ABOUT THIS TASK – For this exercise, restate the records word for word.
====== SOURCE MATERIAL
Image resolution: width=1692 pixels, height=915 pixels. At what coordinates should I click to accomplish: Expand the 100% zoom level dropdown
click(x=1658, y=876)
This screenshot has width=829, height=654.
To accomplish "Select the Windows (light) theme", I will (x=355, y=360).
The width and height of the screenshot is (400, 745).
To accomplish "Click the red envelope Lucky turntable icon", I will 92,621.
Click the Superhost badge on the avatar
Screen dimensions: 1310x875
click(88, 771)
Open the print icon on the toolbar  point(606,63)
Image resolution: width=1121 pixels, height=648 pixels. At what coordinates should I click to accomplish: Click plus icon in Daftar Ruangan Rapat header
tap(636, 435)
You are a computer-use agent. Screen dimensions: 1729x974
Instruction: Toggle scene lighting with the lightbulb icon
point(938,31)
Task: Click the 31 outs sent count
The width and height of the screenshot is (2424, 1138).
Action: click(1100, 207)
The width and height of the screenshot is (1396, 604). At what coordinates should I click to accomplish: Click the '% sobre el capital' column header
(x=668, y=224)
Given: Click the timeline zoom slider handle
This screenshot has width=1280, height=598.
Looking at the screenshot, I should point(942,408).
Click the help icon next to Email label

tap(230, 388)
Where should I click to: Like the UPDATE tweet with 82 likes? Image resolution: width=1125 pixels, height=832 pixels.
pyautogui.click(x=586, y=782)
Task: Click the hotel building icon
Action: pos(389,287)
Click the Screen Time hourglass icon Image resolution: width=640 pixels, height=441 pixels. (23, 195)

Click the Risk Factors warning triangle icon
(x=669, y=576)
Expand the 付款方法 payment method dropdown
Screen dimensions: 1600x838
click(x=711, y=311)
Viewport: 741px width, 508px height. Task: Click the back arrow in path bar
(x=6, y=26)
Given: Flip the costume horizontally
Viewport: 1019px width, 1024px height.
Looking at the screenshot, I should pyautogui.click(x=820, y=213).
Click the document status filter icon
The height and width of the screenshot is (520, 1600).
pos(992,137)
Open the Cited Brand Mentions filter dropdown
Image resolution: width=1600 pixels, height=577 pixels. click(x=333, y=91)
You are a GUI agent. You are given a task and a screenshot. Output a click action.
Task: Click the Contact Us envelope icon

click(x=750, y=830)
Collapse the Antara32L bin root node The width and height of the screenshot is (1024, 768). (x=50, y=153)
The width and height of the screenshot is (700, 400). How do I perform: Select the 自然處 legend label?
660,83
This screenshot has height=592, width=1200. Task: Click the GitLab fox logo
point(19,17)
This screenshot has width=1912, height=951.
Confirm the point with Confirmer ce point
============
WRITTEN RESPONSE –
Image resolution: width=1692 pixels, height=915 pixels. At what coordinates should I click to accomplish: Expand the 100% zoom level dropdown
click(x=1658, y=876)
This screenshot has width=829, height=654.
To accomplish "Select the Windows (light) theme", I will (x=355, y=360).
The width and height of the screenshot is (400, 745).
To accomplish "Click the red envelope Lucky turntable icon", I will 92,621.
Click the Superhost badge on the avatar
Screen dimensions: 1310x875
click(88, 771)
Open the print icon on the toolbar  point(606,63)
Image resolution: width=1121 pixels, height=648 pixels. At what coordinates should I click to accomplish: Click plus icon in Daftar Ruangan Rapat header
tap(636, 435)
You are a computer-use agent. Screen dimensions: 1729x974
Instruction: Toggle scene lighting with the lightbulb icon
point(938,31)
Task: Click the 31 outs sent count
The width and height of the screenshot is (2424, 1138).
Action: click(1100, 207)
The width and height of the screenshot is (1396, 604). At what coordinates should I click to accomplish: Click the '% sobre el capital' column header
(x=668, y=224)
Given: Click the timeline zoom slider handle
This screenshot has width=1280, height=598.
Looking at the screenshot, I should point(942,408).
Click the help icon next to Email label

tap(230, 388)
Where should I click to: Like the UPDATE tweet with 82 likes? Image resolution: width=1125 pixels, height=832 pixels.
pyautogui.click(x=586, y=782)
Task: Click the hotel building icon
Action: pos(389,287)
Click the Screen Time hourglass icon Image resolution: width=640 pixels, height=441 pixels. (23, 195)

Click the Risk Factors warning triangle icon
(x=669, y=576)
Expand the 付款方法 payment method dropdown
Screen dimensions: 1600x838
click(x=711, y=311)
Viewport: 741px width, 508px height. Task: Click the back arrow in path bar
(x=6, y=26)
Given: Flip the costume horizontally
Viewport: 1019px width, 1024px height.
Looking at the screenshot, I should pyautogui.click(x=820, y=213).
Click the document status filter icon
The height and width of the screenshot is (520, 1600).
pos(992,137)
Open the Cited Brand Mentions filter dropdown
Image resolution: width=1600 pixels, height=577 pixels. click(x=333, y=91)
You are a GUI agent. You are given a task and a screenshot. Output a click action.
Task: Click the Contact Us envelope icon

click(x=750, y=830)
Collapse the Antara32L bin root node The width and height of the screenshot is (1024, 768). (x=50, y=153)
The width and height of the screenshot is (700, 400). How do I perform: Select the 自然處 legend label?
660,83
This screenshot has height=592, width=1200. Task: Click the GitLab fox logo
point(19,17)
This screenshot has width=1912, height=951.
Confirm the point with Confirmer ce point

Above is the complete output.